Joje shrugged his arms into the air, looking at Adam. “Maybe you were right.”
“Of course I love my son!”
“Are you honest with him?”
“Always.” The distance between him and Joje was five feet. In Blake’s current state he was more apt to keel over than drive into him like he had before. Joje was playing those odds.
“So if he asked a question, you would give him an hones
t answer. Tell him the truth, no matter what?” Joje asked.
Blake swallowed, sensing where Joje was leading him but not knowing how to change that course. “I would,” he said. “I’ll always tell you the truth, Adam. Always.”
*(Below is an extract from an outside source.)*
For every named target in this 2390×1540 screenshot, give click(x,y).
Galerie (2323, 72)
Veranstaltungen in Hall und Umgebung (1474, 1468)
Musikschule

Adam looked so much older, as if this week had aged him not in days but years. His hair still unkempt, his face with that boyish youthfulness, but his eyes had a hardness that hadn’t been there a week ago. Or maybe it had, like a rash beneath the skin, waiting to be scratched at in order to spread. Blake may have lost Adam the same day he lost his daughter, he just hadn’t known it until now.
“Go ahead, Adam. Ask him,” Joje said.
“Did you . . . did you kill Rachel? My real mom?”
“What?”
“Did you kill her?” Adam asked again.
Blake’s eyes lost their focus, memories sweeping over the current landscape like a rolling fog erasing a city street and the shops on either side. But these memories had been rehearsed, lines rewritten, relearned until their delivery felt more honest than the truth. Actors playing roles, a forced tear at the side of a hospital bed, music crescendoing to that point where an audience wept not from emotion but from the idea of emotion—an intuitive knowledge that here was where they were supposed to feel . . . something. The fabrication of emotion, such an elaborate lie that it could feel better than the truth. And sometimes, if you allowed yourself to believe the lie, it became easier the next time, those tears so quick to roll, those scenes so much crisper and neater and fuller than the real thing. But as the layers peeled away to the raw scene beneath, Blake recognized the truth he had never allowed himself to believe. The truth he had purposely kept not just from his son, but from himself.
“Yes,” he said. “I did. I killed her.”
4
The emotions stirring beneath the surface were so unfamiliar Adam wasn’t sure what he felt. Vindication? Betrayal? A concoction of contempt and disdain mixed with a strange empathy, just another lost soul.